Image data augmentation in pytorch

Hello Everyone,

How does data augmentation work on images in pytorch? i,e How does it work internally? For example. If my dataset has 8 images and i compose a transform as below

transforms.Compose([
transforms.ToPILImage(),
transforms.Resize((128,128)),
transforms.RandomVerticalFlip(1),
transforms.RandomHorizontalFlip(1),
transforms.ColorJitter(brightness=(0.5,1.5),contrast=(1),saturation=(0.5,1.5),hue(-0.1,0.1))
transforms.ToTensor()
])

Will the pytorch dataloader have access to 8*4=32 number of images? If so, How to display(or save) these 32 images? Can we access these 32 images?
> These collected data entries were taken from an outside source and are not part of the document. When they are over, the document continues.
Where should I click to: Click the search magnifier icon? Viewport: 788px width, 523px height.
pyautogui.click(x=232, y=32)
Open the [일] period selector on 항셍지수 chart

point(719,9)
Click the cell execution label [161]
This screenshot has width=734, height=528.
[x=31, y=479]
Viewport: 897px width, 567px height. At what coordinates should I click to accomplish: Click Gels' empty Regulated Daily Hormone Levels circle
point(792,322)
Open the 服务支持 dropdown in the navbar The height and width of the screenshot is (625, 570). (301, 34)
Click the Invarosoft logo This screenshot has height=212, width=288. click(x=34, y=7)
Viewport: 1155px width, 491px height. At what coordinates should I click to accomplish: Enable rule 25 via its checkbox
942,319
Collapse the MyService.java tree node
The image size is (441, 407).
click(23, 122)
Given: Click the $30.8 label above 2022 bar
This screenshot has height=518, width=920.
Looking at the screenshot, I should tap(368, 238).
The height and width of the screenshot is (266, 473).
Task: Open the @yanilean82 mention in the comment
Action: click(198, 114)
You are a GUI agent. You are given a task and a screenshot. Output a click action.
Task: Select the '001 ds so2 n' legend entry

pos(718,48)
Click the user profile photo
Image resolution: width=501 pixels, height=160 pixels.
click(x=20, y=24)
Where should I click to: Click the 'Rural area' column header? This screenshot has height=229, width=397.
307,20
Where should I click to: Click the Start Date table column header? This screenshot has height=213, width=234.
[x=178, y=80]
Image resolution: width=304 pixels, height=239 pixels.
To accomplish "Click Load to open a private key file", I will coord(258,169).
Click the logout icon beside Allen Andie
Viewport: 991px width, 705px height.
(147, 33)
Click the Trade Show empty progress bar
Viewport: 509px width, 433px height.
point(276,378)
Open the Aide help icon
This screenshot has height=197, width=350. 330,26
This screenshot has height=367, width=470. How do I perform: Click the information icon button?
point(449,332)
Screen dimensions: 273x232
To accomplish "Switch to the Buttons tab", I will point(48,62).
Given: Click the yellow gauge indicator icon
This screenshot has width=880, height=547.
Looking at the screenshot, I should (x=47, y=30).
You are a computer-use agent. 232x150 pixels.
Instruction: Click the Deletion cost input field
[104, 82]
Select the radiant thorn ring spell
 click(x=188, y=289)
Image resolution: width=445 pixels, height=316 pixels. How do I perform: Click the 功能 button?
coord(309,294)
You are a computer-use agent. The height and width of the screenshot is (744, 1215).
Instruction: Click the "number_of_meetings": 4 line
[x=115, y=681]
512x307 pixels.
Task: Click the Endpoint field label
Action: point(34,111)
How to apply augmentation to image segmentation dataset? In segmentation, we use both image and mask. In some cases we dont want to apply augmentation to mask(eg. transforms.ColorJitter). If we pass both image and mask simultaneously to the pytorch augmentation function then augmentation will be applied to both image and mask. If we apply separately, then in case of random augmentations like transforms.RandomVerticalFlip(.5), the random augmentation may be applied to image and may not be applied to the mask. How to deal with this kind of situation?

Thank you.

1 Like

The DataLoader doesn’t have access to the transformation in the standard use case as the samples are loaded and transformed in the Dataset separately.
Here is a small example:

transform = transforms.Compose([
    transforms.ToPILImage(),
    transforms.Resize((128,128)),
    transforms.RandomVerticalFlip(1),
    transforms.RandomHorizontalFlip(1),
    transforms.ColorJitter(brightness=(0.5,1.5),contrast=(1),saturation=(0.5,1.5),hue=(-0.1,0.1)),
    transforms.ToTensor(),
])

x = torch.randn(3, 224, 224)
out = transform(x)

You can either use the functional API as described here, torchvision.transforms.v2 which allows to pass multiple objects as described here, or any other library mentioned in the first link.